→ TASK STATEMENT: Lines to restate from the data below: from the one containing "Comment détecter la" to the one containing "12 love rooms", both included. Give them again exactly, and only them.

→ EXTRACTED INFORMATION:
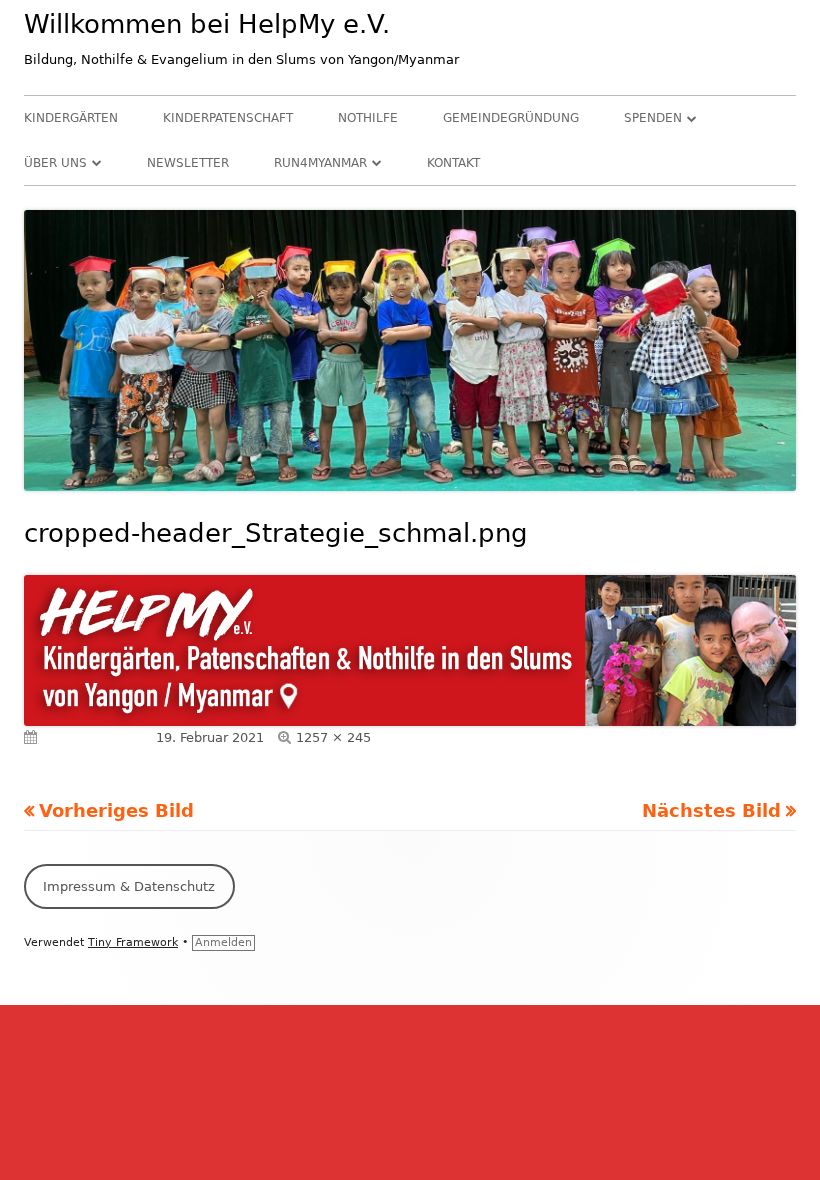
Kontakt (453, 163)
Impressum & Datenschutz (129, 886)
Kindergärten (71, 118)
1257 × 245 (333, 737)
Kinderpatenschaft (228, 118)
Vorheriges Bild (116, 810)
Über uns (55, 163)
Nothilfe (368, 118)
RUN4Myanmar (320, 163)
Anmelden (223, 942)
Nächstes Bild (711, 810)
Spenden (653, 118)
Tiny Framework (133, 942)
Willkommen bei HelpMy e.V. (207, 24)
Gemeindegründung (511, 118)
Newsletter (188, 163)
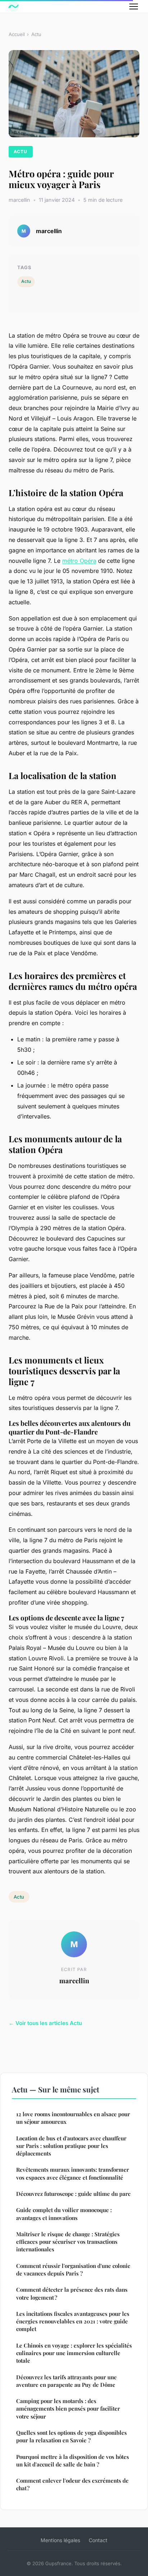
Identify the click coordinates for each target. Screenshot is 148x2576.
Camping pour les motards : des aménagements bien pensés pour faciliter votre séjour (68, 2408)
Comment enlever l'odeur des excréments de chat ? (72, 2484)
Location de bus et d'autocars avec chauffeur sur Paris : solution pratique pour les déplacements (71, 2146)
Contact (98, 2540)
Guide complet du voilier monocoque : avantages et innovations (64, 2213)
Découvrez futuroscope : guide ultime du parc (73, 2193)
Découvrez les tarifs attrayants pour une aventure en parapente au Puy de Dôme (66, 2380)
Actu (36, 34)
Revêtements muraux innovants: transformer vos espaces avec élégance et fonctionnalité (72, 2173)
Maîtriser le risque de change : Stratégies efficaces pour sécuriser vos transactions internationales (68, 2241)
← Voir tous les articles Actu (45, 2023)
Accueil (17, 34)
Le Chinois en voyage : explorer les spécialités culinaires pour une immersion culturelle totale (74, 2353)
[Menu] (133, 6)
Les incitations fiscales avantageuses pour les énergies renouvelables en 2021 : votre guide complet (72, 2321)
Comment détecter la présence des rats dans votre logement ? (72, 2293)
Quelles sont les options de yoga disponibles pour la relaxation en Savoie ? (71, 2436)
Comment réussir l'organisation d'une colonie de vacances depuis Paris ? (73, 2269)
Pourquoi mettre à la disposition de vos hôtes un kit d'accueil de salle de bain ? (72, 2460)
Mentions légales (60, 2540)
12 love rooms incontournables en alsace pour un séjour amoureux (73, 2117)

==

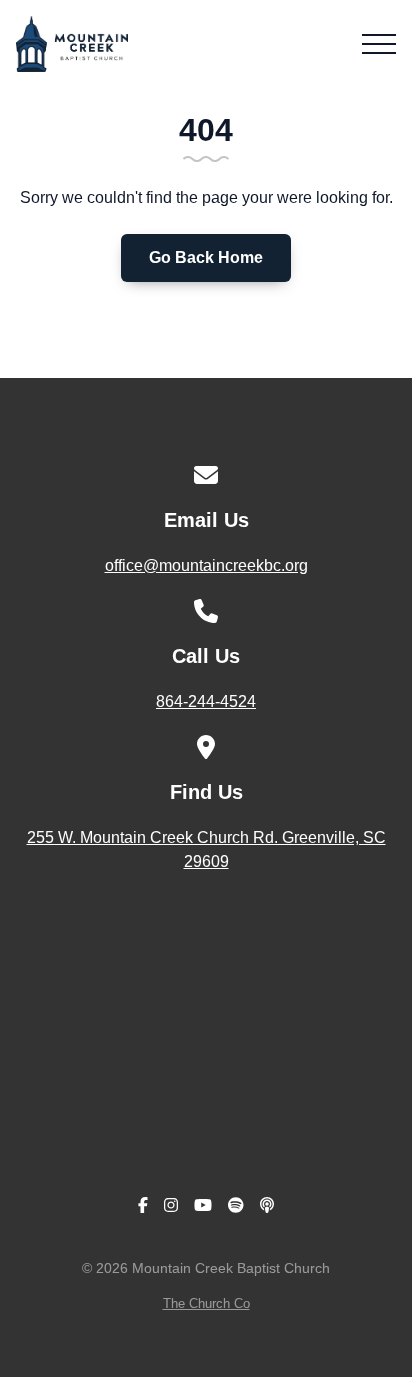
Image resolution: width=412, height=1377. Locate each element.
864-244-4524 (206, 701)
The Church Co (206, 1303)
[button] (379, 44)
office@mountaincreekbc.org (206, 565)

→ RESPONSE TO THE TASK:
Comment détecter la présence des rats dans votre logement ? (72, 2293)
Quelles sont les options de yoga disponibles pour la relaxation en Savoie ? (71, 2436)
Comment réussir l'organisation d'une colonie de vacances depuis Paris ? (73, 2269)
Pourquoi mettre à la disposition de vos hôtes un kit d'accueil de salle de bain ? (72, 2460)
Mentions légales (60, 2540)
12 love rooms incontournables en alsace pour un séjour amoureux (73, 2117)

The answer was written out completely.